◆ **TASK REQUIREMENTS**
Exactly the lines from the one with "Previous (16, 129)" through the final line of the entries, and nothing else, should appear in the answer; no pictures go in it.
[[ WORKING DATA, beginning ]]
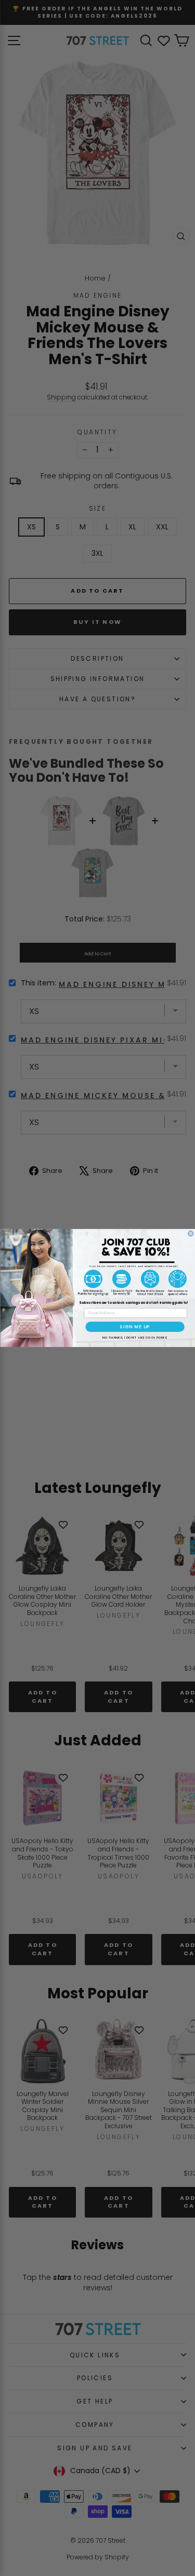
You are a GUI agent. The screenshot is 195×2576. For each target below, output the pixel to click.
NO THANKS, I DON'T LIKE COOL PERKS (134, 1337)
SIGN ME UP (135, 1327)
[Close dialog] (190, 1233)
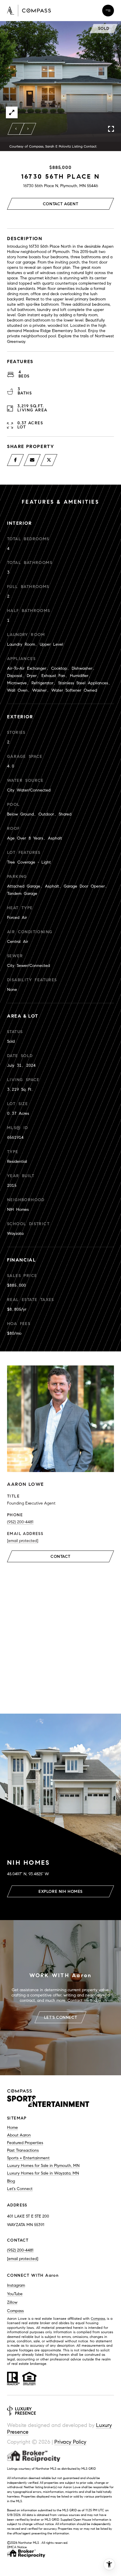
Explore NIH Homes (60, 1891)
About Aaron (19, 2135)
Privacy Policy (70, 2442)
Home (12, 2127)
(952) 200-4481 (20, 1521)
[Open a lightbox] (12, 112)
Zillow (12, 2302)
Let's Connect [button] (60, 2017)
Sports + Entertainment (28, 2158)
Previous (16, 129)
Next (27, 129)
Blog (11, 2181)
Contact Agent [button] (60, 203)
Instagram (16, 2285)
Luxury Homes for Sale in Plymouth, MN (43, 2165)
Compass (15, 2310)
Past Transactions (23, 2150)
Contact (60, 1556)
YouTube (15, 2293)
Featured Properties (25, 2142)
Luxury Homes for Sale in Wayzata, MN (43, 2173)
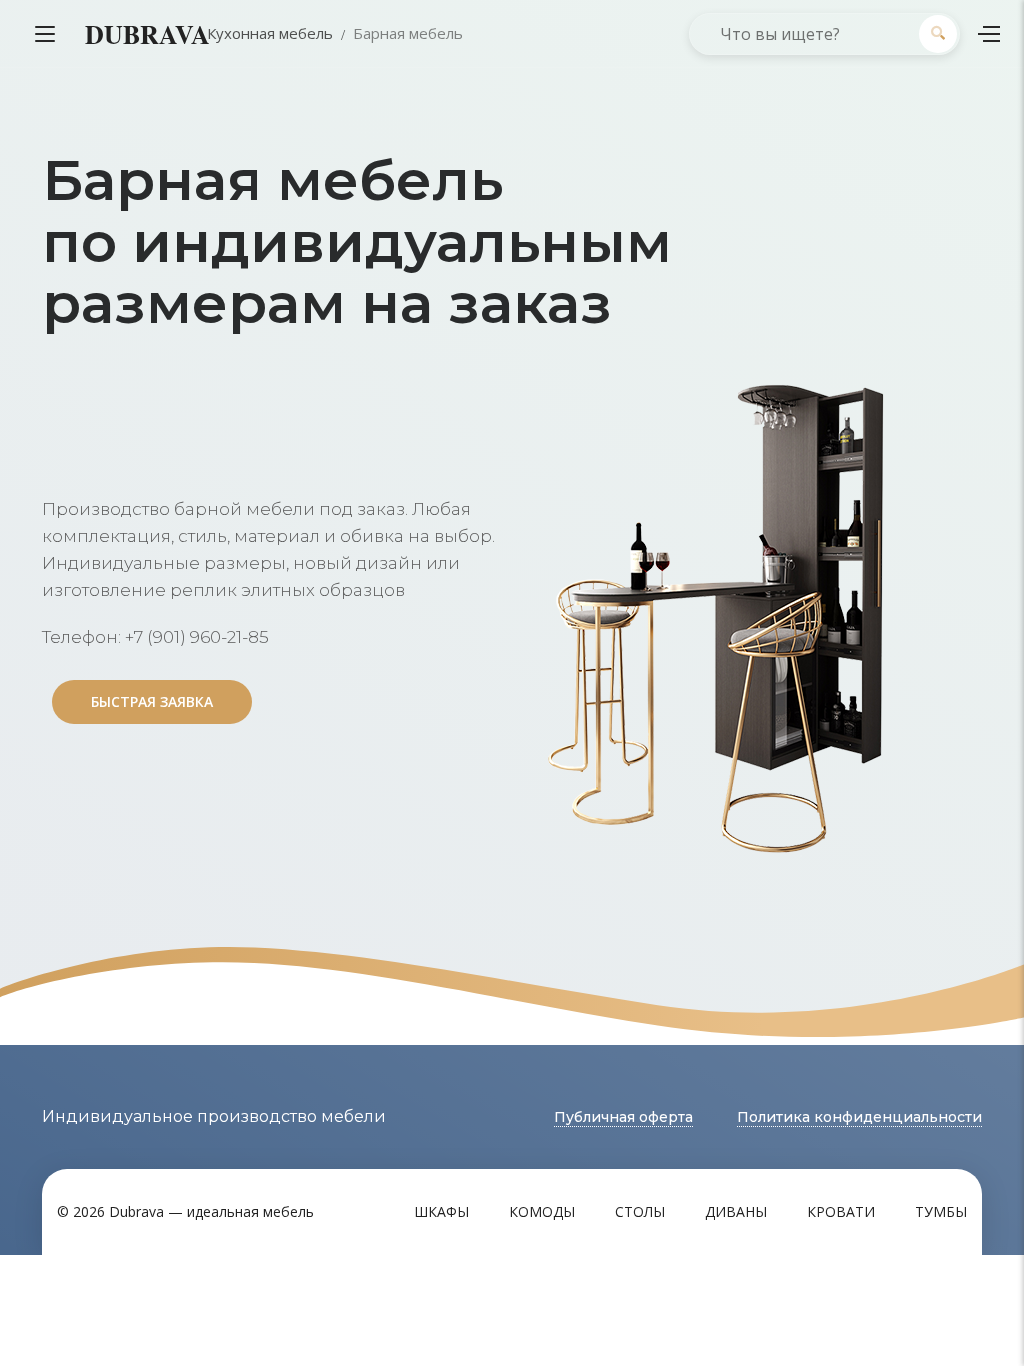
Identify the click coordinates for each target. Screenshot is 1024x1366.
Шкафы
[[ WORKING DATA, end ]]
◆ **TASK OUTPUT**
Previous (16, 129)
Next (27, 129)
Blog (11, 2181)
Contact Agent [button] (60, 203)
Instagram (16, 2285)
Luxury Homes for Sale in Plymouth, MN (43, 2165)
Compass (15, 2310)
Past Transactions (23, 2150)
Contact (60, 1556)
YouTube (15, 2293)
Featured Properties (25, 2142)
Luxury Homes for Sale in Wayzata, MN (43, 2173)
Identify the click coordinates for each target. Screenshot is 1024x1366.
Шкафы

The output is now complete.